══ Excerpt

I don’t think I actually took a breath during that call when I was listening to the words coming out of the phone. The only thing that existed in that moment was this perception that the phone by my ear was incredibly heavy and huge.
I was calm as I usually am in crisis situations—something characteristic of me since my younger days. Maybe it’s the benefits of being a meditator or just being able to remove myself easily from emotionally charged situations. Either way, I systematically began filling a bag with stuff, which I knew I’d want or need if I was heading down to Philly to be with my daughter for a few days.
Essential oils were the first to go in knowing their anti-viral, anti-fungal, anti-inflammatory and other healing properties (thank you Young Living Oils). Then a hot water bottle, cold pack, echinacea tincture, warm socks and comfy clothes in case she needed to change at the hospital, incense, prayer beads, cooking spices and the address where the ER was.
I never packed anything for me to change into however, which was a sure sign of my lack of self-care in that moment.
The numbness I’ve been carrying around my heart is starting to melt as I start to sort out feelings. Feelings towards what actually occurred two weeks ago, who was the guy, who were the witnesses, who was the good Samaritan who took the time to help her and how and what I feel towards each of those awarenesses. The more the feelings percolate like coffee on Sunday mornings, the more my heart and stomach hurt like hell. There’s this bottomless emptiness gnawing at my intestinal lining that vacillates between that and seething bonfires burning my bowels when I think about the pain that guy who punched my daughter must have had in his body and mind.
I know that’s crazy to think, yet, that thought is there. Thinking about this unknown guy cruising the streets of Philly maybe assaulting other people this very moment and what his growing up must be like to punch someone who weighs a mere 110 pounds dripping wet. What pent-up emotions was he harboring? Who did he see when he punched her face? What was he feeling, if anything? Does he even think about it now, any regrets possibly?

════

= To do =
a - Return the passage in the account of the daughter's assault from "I never packed" up to and including "body and mind.".
b - Resume the account of the daughter's assault from the point where it stops.

══ Supplied entries

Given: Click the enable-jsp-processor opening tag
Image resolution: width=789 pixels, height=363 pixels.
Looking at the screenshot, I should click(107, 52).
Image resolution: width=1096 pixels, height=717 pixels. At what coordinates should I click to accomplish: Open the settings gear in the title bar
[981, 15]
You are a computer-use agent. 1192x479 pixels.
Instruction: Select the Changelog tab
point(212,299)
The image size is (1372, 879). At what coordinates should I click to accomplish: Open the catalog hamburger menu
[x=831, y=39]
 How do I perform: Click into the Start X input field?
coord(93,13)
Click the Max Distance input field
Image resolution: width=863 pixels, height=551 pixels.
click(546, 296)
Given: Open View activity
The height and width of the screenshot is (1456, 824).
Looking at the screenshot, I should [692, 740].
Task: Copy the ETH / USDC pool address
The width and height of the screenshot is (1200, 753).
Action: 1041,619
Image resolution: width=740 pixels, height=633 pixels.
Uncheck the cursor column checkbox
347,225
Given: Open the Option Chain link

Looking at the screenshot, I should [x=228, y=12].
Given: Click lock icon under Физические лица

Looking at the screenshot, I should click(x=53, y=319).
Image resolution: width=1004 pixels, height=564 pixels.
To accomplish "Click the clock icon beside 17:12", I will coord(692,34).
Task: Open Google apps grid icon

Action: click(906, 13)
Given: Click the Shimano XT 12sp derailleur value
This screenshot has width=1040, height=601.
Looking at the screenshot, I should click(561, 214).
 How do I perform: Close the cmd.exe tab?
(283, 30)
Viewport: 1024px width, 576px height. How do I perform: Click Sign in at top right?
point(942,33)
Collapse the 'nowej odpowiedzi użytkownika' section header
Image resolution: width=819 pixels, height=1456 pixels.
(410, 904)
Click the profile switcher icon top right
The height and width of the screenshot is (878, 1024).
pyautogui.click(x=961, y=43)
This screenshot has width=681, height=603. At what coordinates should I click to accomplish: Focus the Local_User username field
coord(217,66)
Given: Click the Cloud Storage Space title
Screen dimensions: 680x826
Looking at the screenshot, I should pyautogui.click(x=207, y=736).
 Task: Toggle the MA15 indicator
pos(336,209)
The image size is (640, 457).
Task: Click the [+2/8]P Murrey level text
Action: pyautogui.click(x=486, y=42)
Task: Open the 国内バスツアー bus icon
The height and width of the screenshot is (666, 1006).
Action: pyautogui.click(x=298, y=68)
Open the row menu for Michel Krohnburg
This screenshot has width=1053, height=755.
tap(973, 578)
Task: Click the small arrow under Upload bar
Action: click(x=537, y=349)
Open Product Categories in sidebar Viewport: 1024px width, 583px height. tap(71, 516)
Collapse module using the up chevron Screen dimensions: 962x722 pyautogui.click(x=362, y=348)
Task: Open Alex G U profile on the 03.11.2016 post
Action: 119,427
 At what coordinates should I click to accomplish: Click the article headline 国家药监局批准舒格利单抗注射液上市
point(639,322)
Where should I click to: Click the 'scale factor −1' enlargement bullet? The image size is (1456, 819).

════

= Answers to the problems =
a -
I never packed anything for me to change into however, which was a sure sign of my lack of self-care in that moment.
The numbness I’ve been carrying around my heart is starting to melt as I start to sort out feelings. Feelings towards what actually occurred two weeks ago, who was the guy, who were the witnesses, who was the good Samaritan who took the time to help her and how and what I feel towards each of those awarenesses. The more the feelings percolate like coffee on Sunday mornings, the more my heart and stomach hurt like hell. There’s this bottomless emptiness gnawing at my intestinal lining that vacillates between that and seething bonfires burning my bowels when I think about the pain that guy who punched my daughter must have had in his body and mind.

b -
Luckily, he wouldn’t be living with murder on his conscience since my daughter is recovering from a bruised lip, head and fractured nose only. Although, how would he know that if he ran away. So I set my sights to moving forward out of this grim haze and towards a glimmer of the forgiveness track to get beyond this gripping pain. Now I know why staying numb is a bit of a safety mechanism. Because once that ice melts around the heart—watch out!
I’m in the process of forgiving the assaulter and all those who witnessed it and didn’t come forward. It is definitely a process. Sometimes it is easy and there’s a sense that someone opened up the blinds and let the sun stream in. And other times, forgiveness is buried under layers and layers of burning coals.
Until forgiveness permeates every fiber of my being towards this situation, pain knocks on my door daily. My thoughts empathize with the victims of other crimes, other disasters, other tragedies—here and worldwide. I’m forgiving and thinking positive things for all that. Eventually, that moment will come. It always does in growth. And then scar tissue will form and life will continue to throw soft and hard balls my way. How I choose to handle it all will ultimately make the difference. This is what I believe.